[Dataset entries]
——

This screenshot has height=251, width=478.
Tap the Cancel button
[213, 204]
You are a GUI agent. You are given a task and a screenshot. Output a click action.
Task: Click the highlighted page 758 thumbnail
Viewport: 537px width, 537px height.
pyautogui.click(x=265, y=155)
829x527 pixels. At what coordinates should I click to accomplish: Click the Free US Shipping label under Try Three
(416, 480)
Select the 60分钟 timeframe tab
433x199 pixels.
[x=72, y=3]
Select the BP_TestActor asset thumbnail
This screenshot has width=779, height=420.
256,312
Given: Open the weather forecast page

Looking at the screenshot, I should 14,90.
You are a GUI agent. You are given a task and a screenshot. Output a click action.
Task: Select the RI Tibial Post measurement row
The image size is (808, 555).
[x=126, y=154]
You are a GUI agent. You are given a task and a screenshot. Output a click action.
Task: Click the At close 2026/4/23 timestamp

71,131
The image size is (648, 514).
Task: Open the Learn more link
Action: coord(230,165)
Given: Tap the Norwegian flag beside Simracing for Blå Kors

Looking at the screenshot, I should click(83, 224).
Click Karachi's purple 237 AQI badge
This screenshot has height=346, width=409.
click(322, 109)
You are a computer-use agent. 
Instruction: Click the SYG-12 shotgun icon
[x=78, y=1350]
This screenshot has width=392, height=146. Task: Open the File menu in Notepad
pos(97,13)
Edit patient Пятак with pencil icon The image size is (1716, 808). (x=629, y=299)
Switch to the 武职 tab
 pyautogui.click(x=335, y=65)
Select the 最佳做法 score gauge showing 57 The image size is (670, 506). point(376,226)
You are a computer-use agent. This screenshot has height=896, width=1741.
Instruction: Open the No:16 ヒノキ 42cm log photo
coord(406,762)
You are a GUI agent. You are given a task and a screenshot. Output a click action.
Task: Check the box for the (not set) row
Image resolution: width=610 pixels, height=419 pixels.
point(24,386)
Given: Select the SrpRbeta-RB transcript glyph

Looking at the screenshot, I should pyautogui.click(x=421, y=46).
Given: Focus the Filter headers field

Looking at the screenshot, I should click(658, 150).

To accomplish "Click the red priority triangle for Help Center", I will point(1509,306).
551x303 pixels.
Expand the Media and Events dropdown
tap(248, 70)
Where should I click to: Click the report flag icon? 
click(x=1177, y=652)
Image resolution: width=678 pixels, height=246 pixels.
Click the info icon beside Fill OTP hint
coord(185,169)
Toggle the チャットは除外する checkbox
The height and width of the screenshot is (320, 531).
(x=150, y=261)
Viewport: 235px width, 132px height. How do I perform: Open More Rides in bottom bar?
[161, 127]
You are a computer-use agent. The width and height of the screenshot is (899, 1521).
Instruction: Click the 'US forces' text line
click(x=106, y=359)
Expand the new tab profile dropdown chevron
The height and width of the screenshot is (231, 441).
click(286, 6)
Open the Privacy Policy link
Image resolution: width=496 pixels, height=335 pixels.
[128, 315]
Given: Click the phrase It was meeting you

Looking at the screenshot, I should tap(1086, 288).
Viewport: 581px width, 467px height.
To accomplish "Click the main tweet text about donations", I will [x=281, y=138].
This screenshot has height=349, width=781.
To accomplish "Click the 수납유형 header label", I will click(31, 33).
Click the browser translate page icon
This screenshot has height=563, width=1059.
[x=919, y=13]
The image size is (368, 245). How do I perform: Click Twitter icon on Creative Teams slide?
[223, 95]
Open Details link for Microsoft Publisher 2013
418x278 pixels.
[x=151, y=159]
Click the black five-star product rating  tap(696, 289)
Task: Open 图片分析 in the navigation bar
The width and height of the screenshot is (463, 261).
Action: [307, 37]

——

## Directions
Word for word, print every line above.

## Result of this exercise
This screenshot has height=251, width=478.
Tap the Cancel button
[213, 204]
You are a GUI agent. You are given a task and a screenshot. Output a click action.
Task: Click the highlighted page 758 thumbnail
Viewport: 537px width, 537px height.
pyautogui.click(x=265, y=155)
829x527 pixels. At what coordinates should I click to accomplish: Click the Free US Shipping label under Try Three
(416, 480)
Select the 60分钟 timeframe tab
433x199 pixels.
[x=72, y=3]
Select the BP_TestActor asset thumbnail
This screenshot has width=779, height=420.
256,312
Given: Open the weather forecast page

Looking at the screenshot, I should 14,90.
You are a GUI agent. You are given a task and a screenshot. Output a click action.
Task: Select the RI Tibial Post measurement row
The image size is (808, 555).
[x=126, y=154]
You are a GUI agent. You are given a task and a screenshot. Output a click action.
Task: Click the At close 2026/4/23 timestamp

71,131
The image size is (648, 514).
Task: Open the Learn more link
Action: coord(230,165)
Given: Tap the Norwegian flag beside Simracing for Blå Kors

Looking at the screenshot, I should click(83, 224).
Click Karachi's purple 237 AQI badge
This screenshot has height=346, width=409.
click(322, 109)
You are a computer-use agent. 
Instruction: Click the SYG-12 shotgun icon
[x=78, y=1350]
This screenshot has width=392, height=146. Task: Open the File menu in Notepad
pos(97,13)
Edit patient Пятак with pencil icon The image size is (1716, 808). (x=629, y=299)
Switch to the 武职 tab
 pyautogui.click(x=335, y=65)
Select the 最佳做法 score gauge showing 57 The image size is (670, 506). point(376,226)
You are a computer-use agent. This screenshot has height=896, width=1741.
Instruction: Open the No:16 ヒノキ 42cm log photo
coord(406,762)
You are a GUI agent. You are given a task and a screenshot. Output a click action.
Task: Check the box for the (not set) row
Image resolution: width=610 pixels, height=419 pixels.
point(24,386)
Given: Select the SrpRbeta-RB transcript glyph

Looking at the screenshot, I should pyautogui.click(x=421, y=46).
Given: Focus the Filter headers field

Looking at the screenshot, I should click(658, 150).

To accomplish "Click the red priority triangle for Help Center", I will point(1509,306).
551x303 pixels.
Expand the Media and Events dropdown
tap(248, 70)
Where should I click to: Click the report flag icon? 
click(x=1177, y=652)
Image resolution: width=678 pixels, height=246 pixels.
Click the info icon beside Fill OTP hint
coord(185,169)
Toggle the チャットは除外する checkbox
The height and width of the screenshot is (320, 531).
(x=150, y=261)
Viewport: 235px width, 132px height. How do I perform: Open More Rides in bottom bar?
[161, 127]
You are a computer-use agent. The width and height of the screenshot is (899, 1521).
Instruction: Click the 'US forces' text line
click(x=106, y=359)
Expand the new tab profile dropdown chevron
The height and width of the screenshot is (231, 441).
click(286, 6)
Open the Privacy Policy link
Image resolution: width=496 pixels, height=335 pixels.
[128, 315]
Given: Click the phrase It was meeting you

Looking at the screenshot, I should tap(1086, 288).
Viewport: 581px width, 467px height.
To accomplish "Click the main tweet text about donations", I will [x=281, y=138].
This screenshot has height=349, width=781.
To accomplish "Click the 수납유형 header label", I will click(31, 33).
Click the browser translate page icon
This screenshot has height=563, width=1059.
[x=919, y=13]
The image size is (368, 245). How do I perform: Click Twitter icon on Creative Teams slide?
[223, 95]
Open Details link for Microsoft Publisher 2013
418x278 pixels.
[x=151, y=159]
Click the black five-star product rating  tap(696, 289)
Task: Open 图片分析 in the navigation bar
The width and height of the screenshot is (463, 261).
Action: [307, 37]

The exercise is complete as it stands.